Kayleigh Anne Freeman was born 12 weeks early.

"She's been through the ringer, I'll tell you that," said her father, Adam.

Doctors said Kayleigh, who weighed just 1 pound at birth, wouldn't survive.

"She was one of the smallest babies to ever undergo heart surgery, open heart surgery," Adam said.

But Kayleigh is still fighting for her place in this world. At 8 months old, she weighs a mere 7 pounds.

"In the last week she's grown 200 grams," Adam said.

Kayleigh has never seen beyond the walls of the pediatric intensive care unit at Levine Children's Hospital.

"We just started holding her again. It had been two months since we held her," said Aimee, Kayleigh's mother.

Now, Kayleigh may never see the room her parents prepared for her.

"Our foreclosure date is set for March 30. We don't see how we're going to get around it," Aimee said.

By the time Kayleigh goes home, the Freemans will have been forced to move. Both were successful real estate agents before home sales began to dry up.

They have to pay their own health insurance, which costs $1,000 a month. And it's either pay the insurance or pay the mortgage.

"We don't want to have to worry about if a doctor will see or do a surgery, or every time they come in to do an X-ray or change a diaper, how much is that going to cost us?" Aimee said.

With the medical bills, the stress at the hospital and foreclosure coming, the Freemans are overwhelmed.

"We don't really know in 30 days where we are going to go or how we're going to pay for it," Aimee said.

But they're trying to stay grounded, remembering what's truly important.
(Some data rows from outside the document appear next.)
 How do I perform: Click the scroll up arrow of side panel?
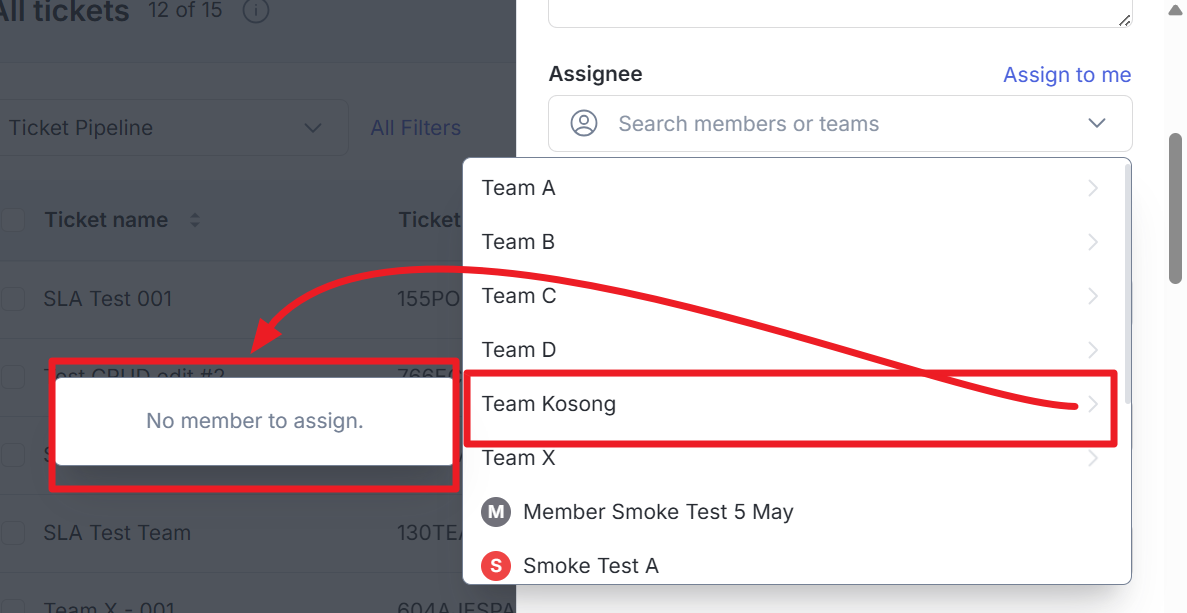point(1175,11)
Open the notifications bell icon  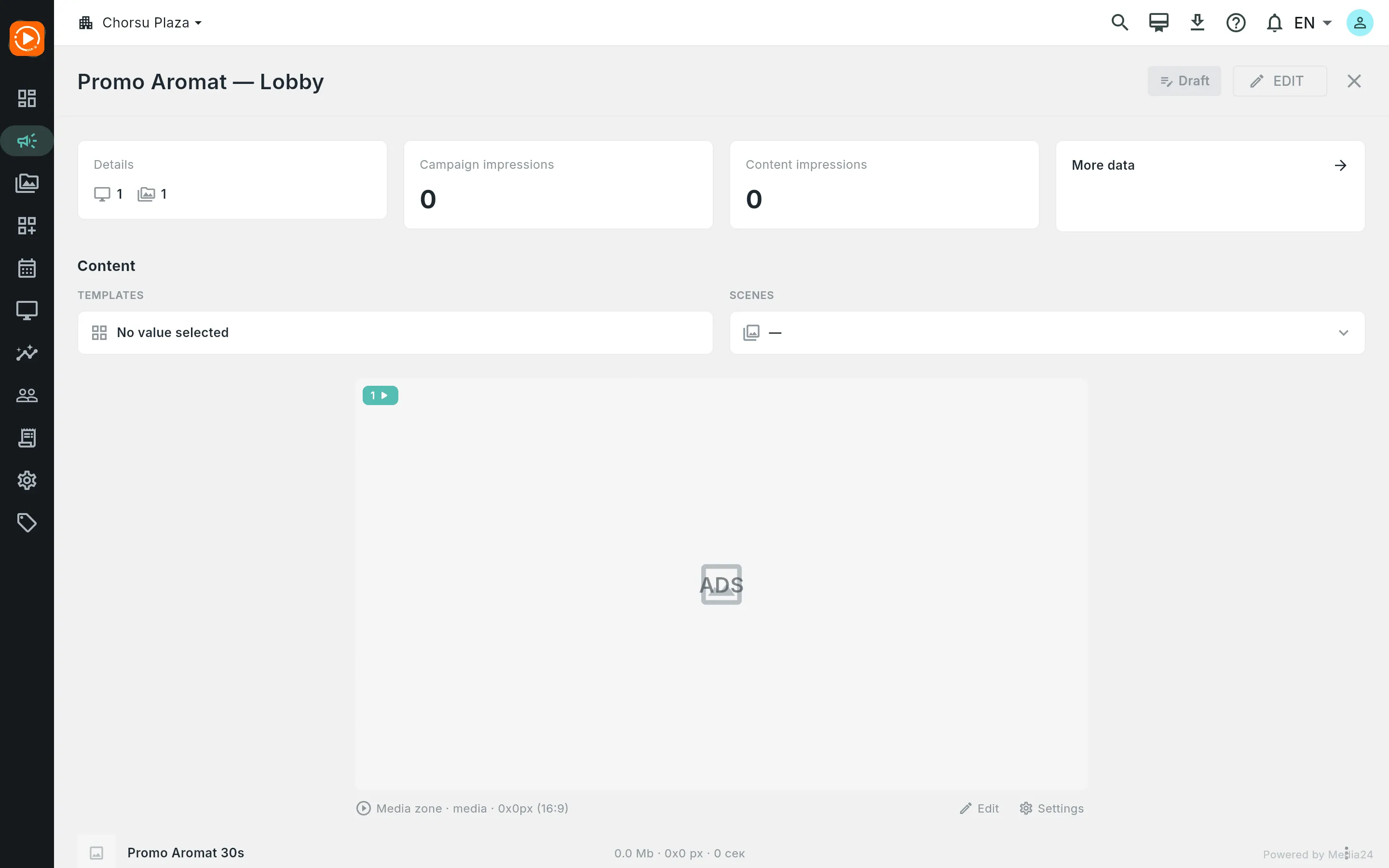(1274, 23)
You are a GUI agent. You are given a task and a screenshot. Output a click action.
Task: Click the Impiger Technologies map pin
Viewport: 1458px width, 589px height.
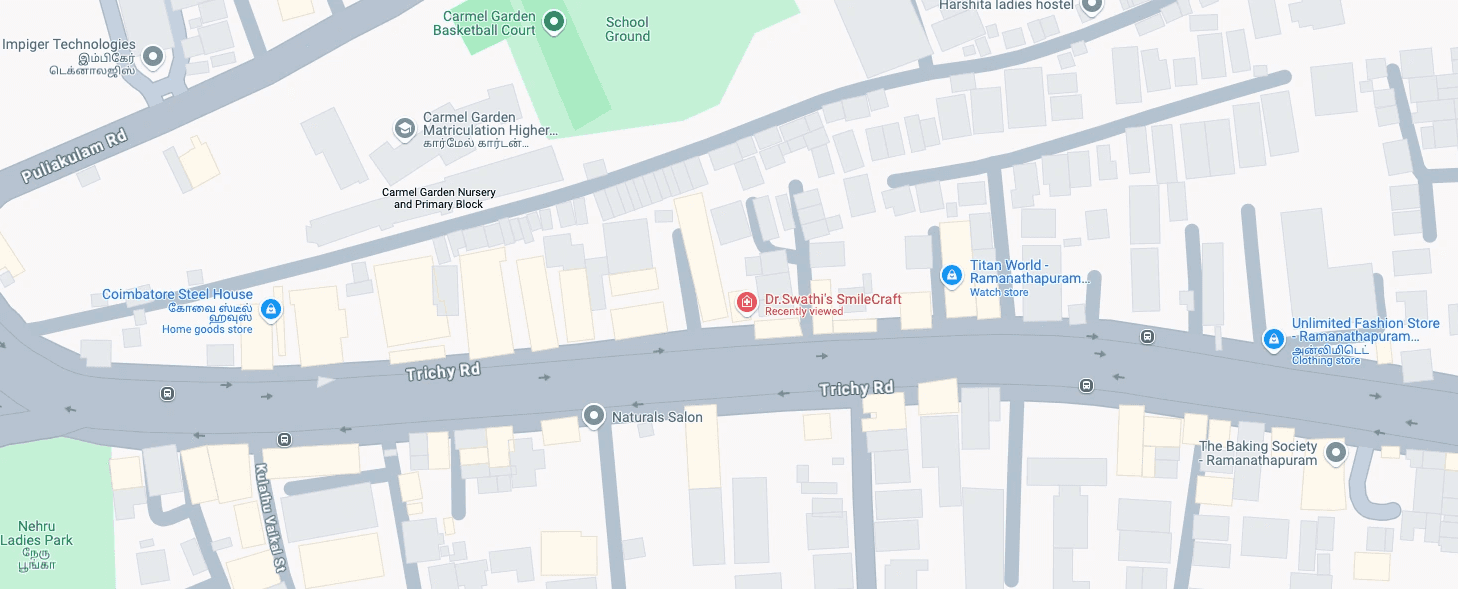coord(153,58)
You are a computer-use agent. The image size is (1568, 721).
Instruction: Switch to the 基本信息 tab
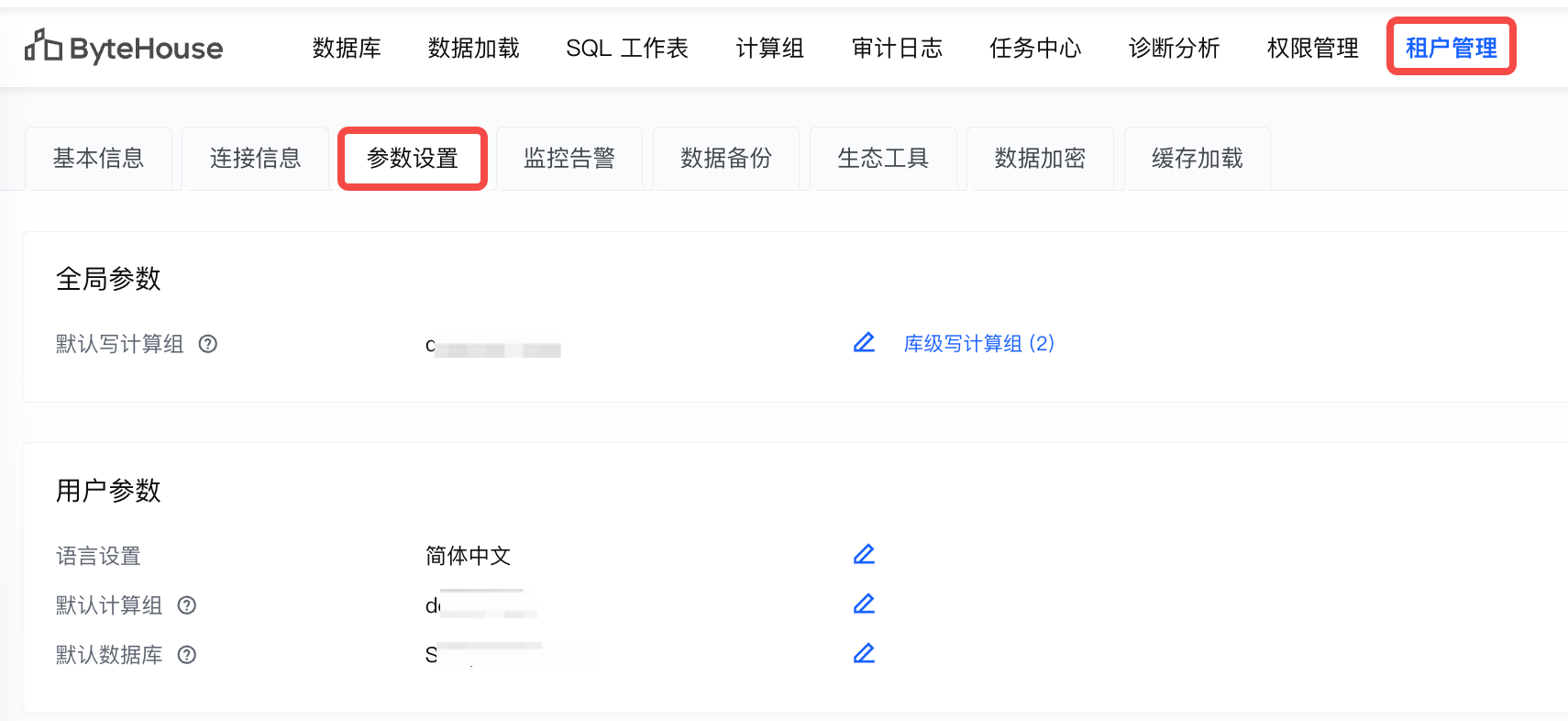[x=99, y=159]
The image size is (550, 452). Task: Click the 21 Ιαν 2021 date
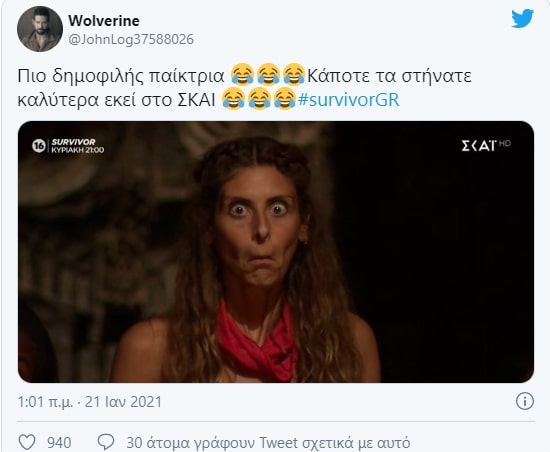[123, 402]

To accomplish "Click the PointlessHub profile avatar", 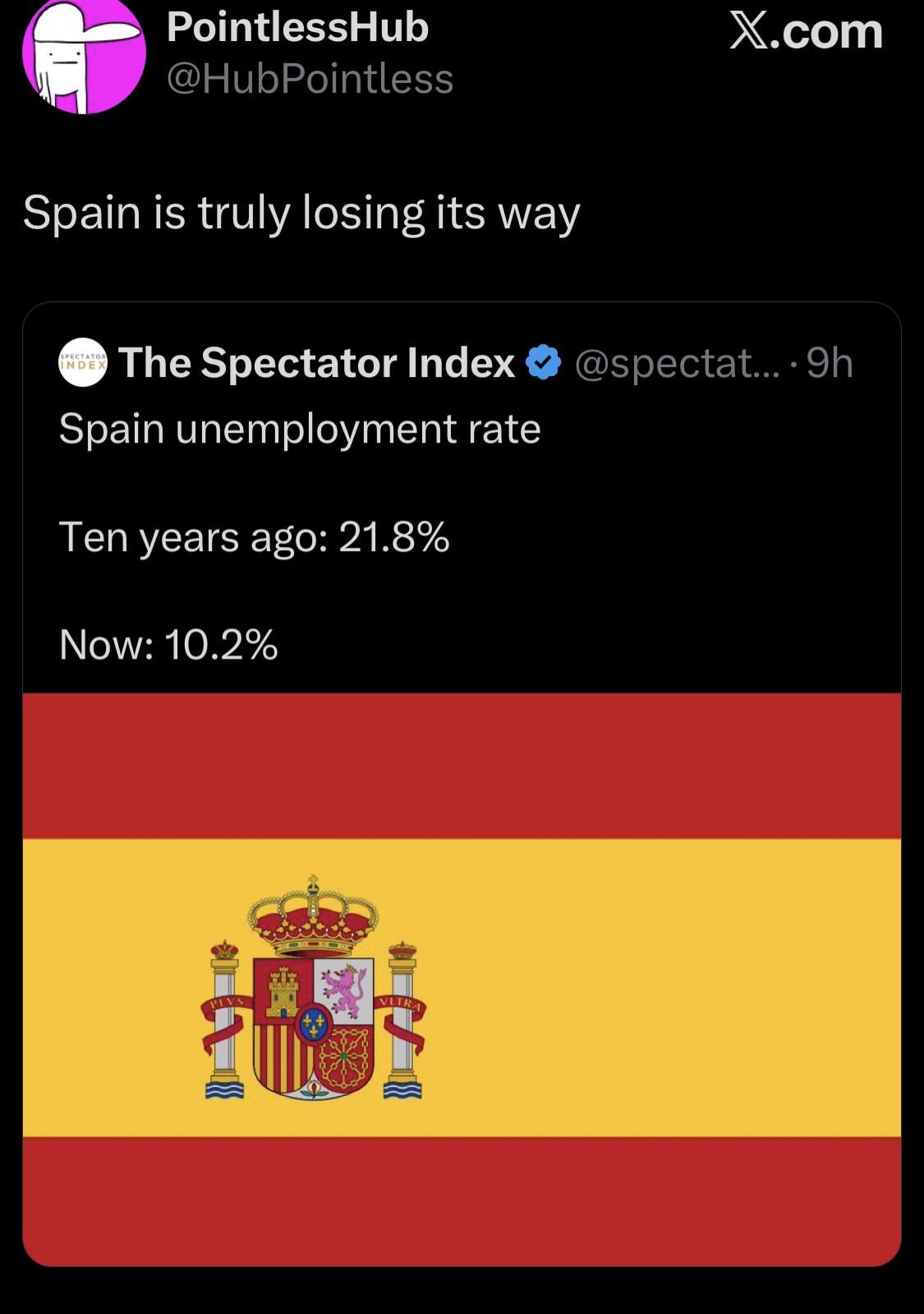I will coord(84,54).
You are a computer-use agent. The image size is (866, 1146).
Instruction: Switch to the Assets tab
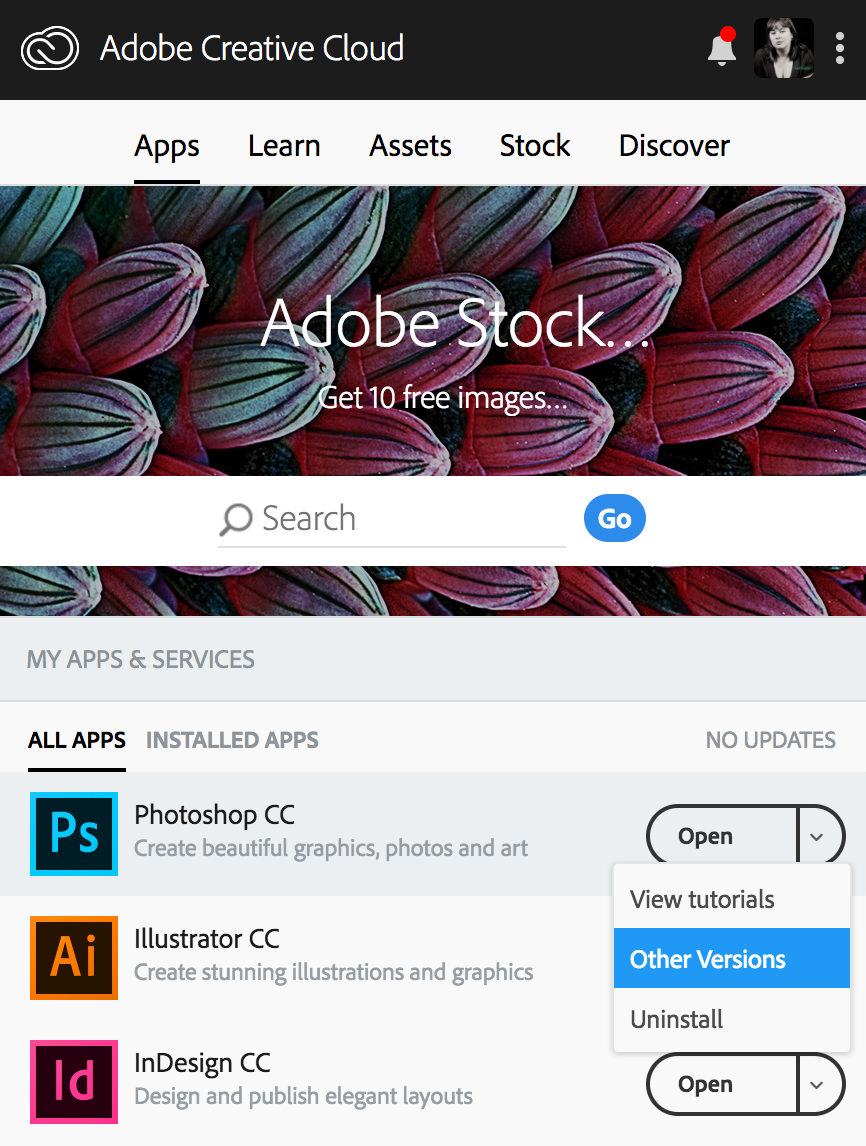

"Even though we are going through such a tough financial situation -- we're losing the house, we barely can pay the insurance, we lost one car already -- that's not the point," Adam said. "The point is we were given something that we can handle. God doesn't give you anything you can't handle."

The Freemans say Kayleigh could go home in a month if she continues to improve. Then, she will need a nurse at home to monitor her for at least one year.